[Extracted records]
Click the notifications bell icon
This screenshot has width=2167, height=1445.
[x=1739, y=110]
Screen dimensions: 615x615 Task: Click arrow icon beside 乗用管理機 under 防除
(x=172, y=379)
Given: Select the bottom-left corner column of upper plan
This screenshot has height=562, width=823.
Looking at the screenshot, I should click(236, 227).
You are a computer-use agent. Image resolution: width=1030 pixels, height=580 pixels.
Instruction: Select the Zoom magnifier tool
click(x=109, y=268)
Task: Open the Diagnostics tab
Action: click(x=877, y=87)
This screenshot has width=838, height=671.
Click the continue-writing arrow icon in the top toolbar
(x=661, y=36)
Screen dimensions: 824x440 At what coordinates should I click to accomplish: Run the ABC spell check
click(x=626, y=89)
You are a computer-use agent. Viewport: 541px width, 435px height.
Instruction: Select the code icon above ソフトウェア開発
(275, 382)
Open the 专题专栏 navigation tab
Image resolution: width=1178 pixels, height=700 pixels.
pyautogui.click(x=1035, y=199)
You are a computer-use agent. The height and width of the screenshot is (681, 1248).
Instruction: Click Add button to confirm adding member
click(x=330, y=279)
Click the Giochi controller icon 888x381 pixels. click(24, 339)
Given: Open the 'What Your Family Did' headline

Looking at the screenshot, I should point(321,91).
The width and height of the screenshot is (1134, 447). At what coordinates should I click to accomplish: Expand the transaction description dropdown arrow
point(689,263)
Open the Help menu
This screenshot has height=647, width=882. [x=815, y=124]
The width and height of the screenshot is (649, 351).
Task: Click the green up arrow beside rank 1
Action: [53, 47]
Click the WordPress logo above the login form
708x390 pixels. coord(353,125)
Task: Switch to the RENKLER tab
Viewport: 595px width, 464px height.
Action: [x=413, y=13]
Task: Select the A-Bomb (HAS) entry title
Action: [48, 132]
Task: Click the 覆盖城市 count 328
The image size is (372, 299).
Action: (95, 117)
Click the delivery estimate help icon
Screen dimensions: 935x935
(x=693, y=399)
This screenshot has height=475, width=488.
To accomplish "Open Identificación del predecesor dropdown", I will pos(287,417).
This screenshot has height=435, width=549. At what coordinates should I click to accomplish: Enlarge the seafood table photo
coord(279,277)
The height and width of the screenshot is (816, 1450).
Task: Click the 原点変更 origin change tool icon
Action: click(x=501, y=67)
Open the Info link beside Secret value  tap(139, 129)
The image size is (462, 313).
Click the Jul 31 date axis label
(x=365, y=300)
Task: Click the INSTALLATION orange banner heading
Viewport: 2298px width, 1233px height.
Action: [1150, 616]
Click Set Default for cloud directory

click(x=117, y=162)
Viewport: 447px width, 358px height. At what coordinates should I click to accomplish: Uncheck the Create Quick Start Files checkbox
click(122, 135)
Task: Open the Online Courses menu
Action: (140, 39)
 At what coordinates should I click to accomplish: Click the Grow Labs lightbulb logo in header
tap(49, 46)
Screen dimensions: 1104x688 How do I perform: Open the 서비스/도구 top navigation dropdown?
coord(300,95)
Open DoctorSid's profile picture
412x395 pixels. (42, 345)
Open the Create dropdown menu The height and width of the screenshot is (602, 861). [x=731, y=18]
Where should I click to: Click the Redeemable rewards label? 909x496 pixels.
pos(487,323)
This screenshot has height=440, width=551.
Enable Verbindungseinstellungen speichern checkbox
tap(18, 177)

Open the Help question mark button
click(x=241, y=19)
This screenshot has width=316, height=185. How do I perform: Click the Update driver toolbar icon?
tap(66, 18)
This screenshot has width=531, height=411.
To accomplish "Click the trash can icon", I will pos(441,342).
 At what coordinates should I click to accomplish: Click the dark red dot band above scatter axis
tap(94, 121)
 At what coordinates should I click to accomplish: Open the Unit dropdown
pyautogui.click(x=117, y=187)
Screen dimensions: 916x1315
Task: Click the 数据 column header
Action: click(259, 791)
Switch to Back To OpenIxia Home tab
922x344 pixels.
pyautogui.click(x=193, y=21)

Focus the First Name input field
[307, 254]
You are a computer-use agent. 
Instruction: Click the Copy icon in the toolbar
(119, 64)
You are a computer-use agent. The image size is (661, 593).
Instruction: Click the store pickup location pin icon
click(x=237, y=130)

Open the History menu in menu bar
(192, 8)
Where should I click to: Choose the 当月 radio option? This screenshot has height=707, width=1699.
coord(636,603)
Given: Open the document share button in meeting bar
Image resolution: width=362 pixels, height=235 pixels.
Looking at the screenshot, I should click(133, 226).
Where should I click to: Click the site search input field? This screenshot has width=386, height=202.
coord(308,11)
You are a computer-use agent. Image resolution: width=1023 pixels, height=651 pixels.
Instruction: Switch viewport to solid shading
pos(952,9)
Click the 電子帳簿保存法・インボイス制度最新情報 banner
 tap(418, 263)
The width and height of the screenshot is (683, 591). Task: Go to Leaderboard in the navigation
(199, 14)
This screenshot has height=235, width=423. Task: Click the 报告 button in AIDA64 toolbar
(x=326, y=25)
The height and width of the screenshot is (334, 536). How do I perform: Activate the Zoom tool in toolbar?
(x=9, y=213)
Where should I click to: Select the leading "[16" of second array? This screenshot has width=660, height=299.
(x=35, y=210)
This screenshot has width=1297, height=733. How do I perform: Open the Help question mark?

• **Short exercise**
Reproduce every one of the records above word for word.

• **Final result**
Click the notifications bell icon
This screenshot has width=2167, height=1445.
[x=1739, y=110]
Screen dimensions: 615x615 Task: Click arrow icon beside 乗用管理機 under 防除
(x=172, y=379)
Given: Select the bottom-left corner column of upper plan
This screenshot has height=562, width=823.
Looking at the screenshot, I should click(236, 227).
You are a computer-use agent. Image resolution: width=1030 pixels, height=580 pixels.
Instruction: Select the Zoom magnifier tool
click(x=109, y=268)
Task: Open the Diagnostics tab
Action: click(x=877, y=87)
This screenshot has width=838, height=671.
Click the continue-writing arrow icon in the top toolbar
(x=661, y=36)
Screen dimensions: 824x440 At what coordinates should I click to accomplish: Run the ABC spell check
click(x=626, y=89)
You are a computer-use agent. Viewport: 541px width, 435px height.
Instruction: Select the code icon above ソフトウェア開発
(275, 382)
Open the 专题专栏 navigation tab
Image resolution: width=1178 pixels, height=700 pixels.
pyautogui.click(x=1035, y=199)
You are a computer-use agent. The height and width of the screenshot is (681, 1248).
Instruction: Click Add button to confirm adding member
click(x=330, y=279)
Click the Giochi controller icon 888x381 pixels. click(24, 339)
Given: Open the 'What Your Family Did' headline

Looking at the screenshot, I should point(321,91).
The width and height of the screenshot is (1134, 447). At what coordinates should I click to accomplish: Expand the transaction description dropdown arrow
point(689,263)
Open the Help menu
This screenshot has height=647, width=882. [x=815, y=124]
The width and height of the screenshot is (649, 351).
Task: Click the green up arrow beside rank 1
Action: [53, 47]
Click the WordPress logo above the login form
708x390 pixels. coord(353,125)
Task: Switch to the RENKLER tab
Viewport: 595px width, 464px height.
Action: [x=413, y=13]
Task: Select the A-Bomb (HAS) entry title
Action: [48, 132]
Task: Click the 覆盖城市 count 328
The image size is (372, 299).
Action: (95, 117)
Click the delivery estimate help icon
Screen dimensions: 935x935
(x=693, y=399)
This screenshot has height=475, width=488.
To accomplish "Open Identificación del predecesor dropdown", I will pos(287,417).
This screenshot has height=435, width=549. At what coordinates should I click to accomplish: Enlarge the seafood table photo
coord(279,277)
The height and width of the screenshot is (816, 1450).
Task: Click the 原点変更 origin change tool icon
Action: click(x=501, y=67)
Open the Info link beside Secret value  tap(139, 129)
The image size is (462, 313).
Click the Jul 31 date axis label
(x=365, y=300)
Task: Click the INSTALLATION orange banner heading
Viewport: 2298px width, 1233px height.
Action: [1150, 616]
Click Set Default for cloud directory

click(x=117, y=162)
Viewport: 447px width, 358px height. At what coordinates should I click to accomplish: Uncheck the Create Quick Start Files checkbox
click(122, 135)
Task: Open the Online Courses menu
Action: (140, 39)
 At what coordinates should I click to accomplish: Click the Grow Labs lightbulb logo in header
tap(49, 46)
Screen dimensions: 1104x688 How do I perform: Open the 서비스/도구 top navigation dropdown?
coord(300,95)
Open DoctorSid's profile picture
412x395 pixels. (42, 345)
Open the Create dropdown menu The height and width of the screenshot is (602, 861). [x=731, y=18]
Where should I click to: Click the Redeemable rewards label? 909x496 pixels.
pos(487,323)
This screenshot has height=440, width=551.
Enable Verbindungseinstellungen speichern checkbox
tap(18, 177)

Open the Help question mark button
click(x=241, y=19)
This screenshot has width=316, height=185. How do I perform: Click the Update driver toolbar icon?
tap(66, 18)
This screenshot has width=531, height=411.
To accomplish "Click the trash can icon", I will pos(441,342).
 At what coordinates should I click to accomplish: Click the dark red dot band above scatter axis
tap(94, 121)
 At what coordinates should I click to accomplish: Open the Unit dropdown
pyautogui.click(x=117, y=187)
Screen dimensions: 916x1315
Task: Click the 数据 column header
Action: click(259, 791)
Switch to Back To OpenIxia Home tab
922x344 pixels.
pyautogui.click(x=193, y=21)

Focus the First Name input field
[307, 254]
You are a computer-use agent. 
Instruction: Click the Copy icon in the toolbar
(119, 64)
You are a computer-use agent. The image size is (661, 593).
Instruction: Click the store pickup location pin icon
click(x=237, y=130)

Open the History menu in menu bar
(192, 8)
Where should I click to: Choose the 当月 radio option? This screenshot has height=707, width=1699.
coord(636,603)
Given: Open the document share button in meeting bar
Image resolution: width=362 pixels, height=235 pixels.
Looking at the screenshot, I should click(133, 226).
Where should I click to: Click the site search input field? This screenshot has width=386, height=202.
coord(308,11)
You are a computer-use agent. Image resolution: width=1023 pixels, height=651 pixels.
Instruction: Switch viewport to solid shading
pos(952,9)
Click the 電子帳簿保存法・インボイス制度最新情報 banner
 tap(418, 263)
The width and height of the screenshot is (683, 591). Task: Go to Leaderboard in the navigation
(199, 14)
This screenshot has height=235, width=423. Task: Click the 报告 button in AIDA64 toolbar
(x=326, y=25)
The height and width of the screenshot is (334, 536). How do I perform: Activate the Zoom tool in toolbar?
(x=9, y=213)
Where should I click to: Select the leading "[16" of second array? This screenshot has width=660, height=299.
(x=35, y=210)
This screenshot has width=1297, height=733. How do I perform: Open the Help question mark?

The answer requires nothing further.